__本文__.
どうしよう?

推奨されたのではてなダイアリーからインポートした

第Ⅱ部 パーソナリティ障害のタイプと対処

Kurilyn2004-07-10

パーソナリティ障害を持つ者は、の根本的な安心感の不足や、満たされない承認欲求を補うために、独特の偏った行動様式を発達させる。それは、彼らの生存を賭けた戦いの中で磨かれたものであるだけに、非常に魅力的な側面と、それゆけ危険な側面を併せ持っている。
ここでは、それぞれのパーソナリティ障害のタイプについて、もう少し踏み込んで論じてみたい。
各章ごとに、米国精神医学会の診断基準であるDSM−Ⅳから抜粋した、タイプごとの基準を掲載した。また巻末にはDSM−Ⅳに基づいて作成した自己診断シートが添えてあるので、活用していただきたい。手軽に大まかな傾向を把握できると思う。あなた自身や身近な人が、どれかのタイプに当てはまる場合もあるだろう。その場合も、慌てるには及ばない。こうした傾向が極端で、実際の日常生活や社会生活に大きな支障が生じている場合にのみ、病的なパーソナリティ障害といえるのである(三一ページ「パーソナリティ障害の全般的診断基準」参照)。また、先にも述べたように、そうした傾向が一時的でなく青年期または成人早期から続いていて、他の疾患や薬物の影響で起きていないことも診断の条件となる。

__練習問題__.
1. パーソナリティ障害の文章を読み、次の問いに答えよ。
(a) 各章に掲載された基準は、どの学会のどの診断基準から抜粋したものか。
(b) 巻末には何が添えてあるか。
(c) 診断の条件として、傾向はいつから続いている必要があるか。
2. 次の各文がパーソナリティ障害の文章と一致するかどうかを答え、判断の根拠となる本文の言葉をそのまま引用せよ。
(a) 自分や身近な人がどれかのタイプに当てはまれば、それだけで病的なパーソナリティ障害といえる。
(b) パーソナリティ障害の全般的診断基準は三一ページに載っている。
(c) 他の疾患や薬物の影響で起きている傾向も、診断の条件を満たす。
3. パーソナリティ障害の文章を、最後の文の後から書き継げ。
記録は本文とは別の出典から取ったものである。

__提供された記録__.

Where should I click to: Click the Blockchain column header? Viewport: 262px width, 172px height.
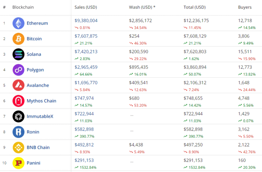point(23,7)
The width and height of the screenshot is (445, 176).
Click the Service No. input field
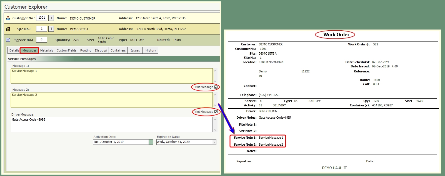click(42, 40)
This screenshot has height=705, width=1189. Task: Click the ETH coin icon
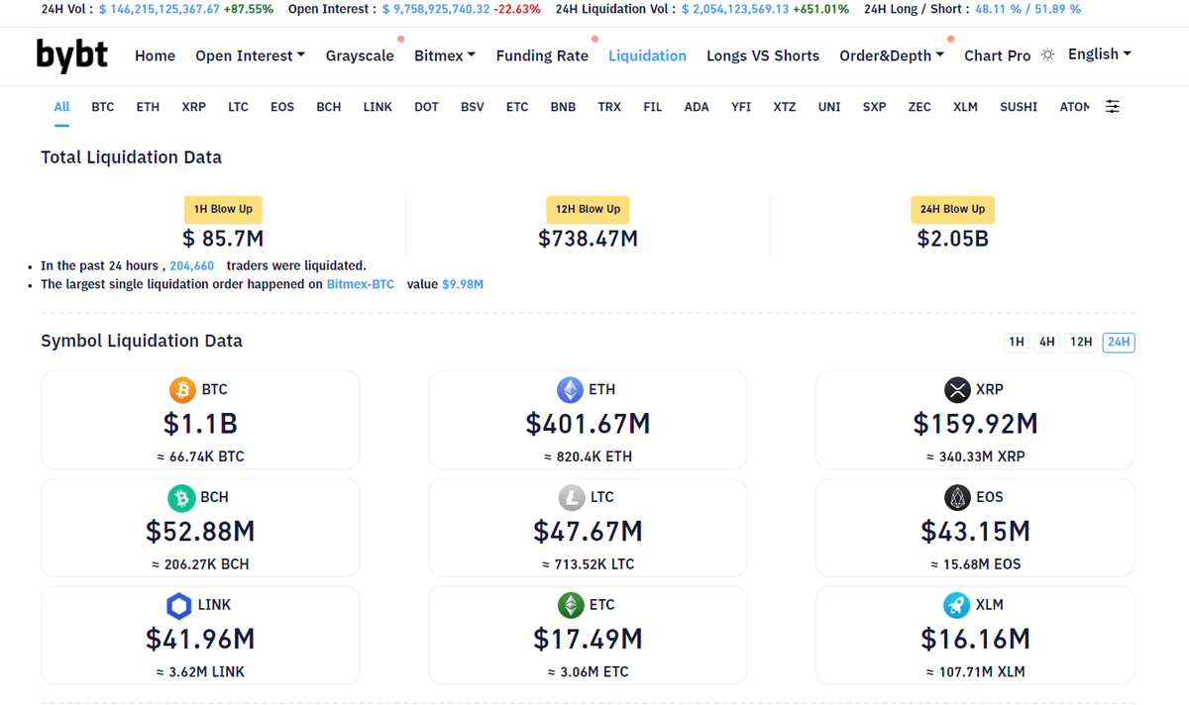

__各問の解答__.
1.
(a) 米国精神医学会の診断基準であるDSM−Ⅳ
(b) DSM−Ⅳに基づいて作成した自己診断シート
(c) 青年期または成人早期から

2.
(a) いいえ。「こうした傾向が極端で、実際の日常生活や社会生活に大きな支障が生じている場合にのみ、病的なパーソナリティ障害といえるのである」
(b) はい。『三一ページ「パーソナリティ障害の全般的診断基準」参照』
(c) いいえ。「他の疾患や薬物の影響で起きていないことも診断の条件となる」

3.
本書では、適応上差し支えない範囲のものを、単に「パーソナリティ」、病的レベルのものを「パーソナリティ障害」として区別した。
病的レベルではないが、傾向として当てはまるなという場合も、自分自身の特性を知っておくことは、とても重要だ。それは、自分が陥りやすいワナや破綻しやすい状況を予測する手がかりとなり、それを予め知ることによって、取り返しのつかない失敗や発病を予防することができる。
中には、二つ、三つの診断基準に該当したという人もいるだろう。その場合も、特にショックを受ける必要はない。パーソナリティにしろ、パーソナリティ障害にしろ、一つの傾向にのみ限定されるということは、むしろ稀である。たいていは、二つか三つの傾向が同居していることが多い。中核的なパーソナリティや脇役的なパーソナリティが、前景に出たり、背景に引っ込んだりするのである。「性格は変わらない」という一般に信じられている事実とは裏腹に、年齢や環境によって、パーソナリティは、かなり変動することがわかっているが、自分の中にある、いくつかの要素を知っておくことは、自分の多面性を理解することにつながるだろう。
また本書で力を注いだのは、周囲にそういう人がいる場合の接し方や、自分自身で克服していく場合の指針について、できるだけ現実に活かせる形で、ポイントや避けるべきことなどについて具体的なアドバイスを記した点である。それあ、臨床的な経験から得た知恵である。参考にしてほしい。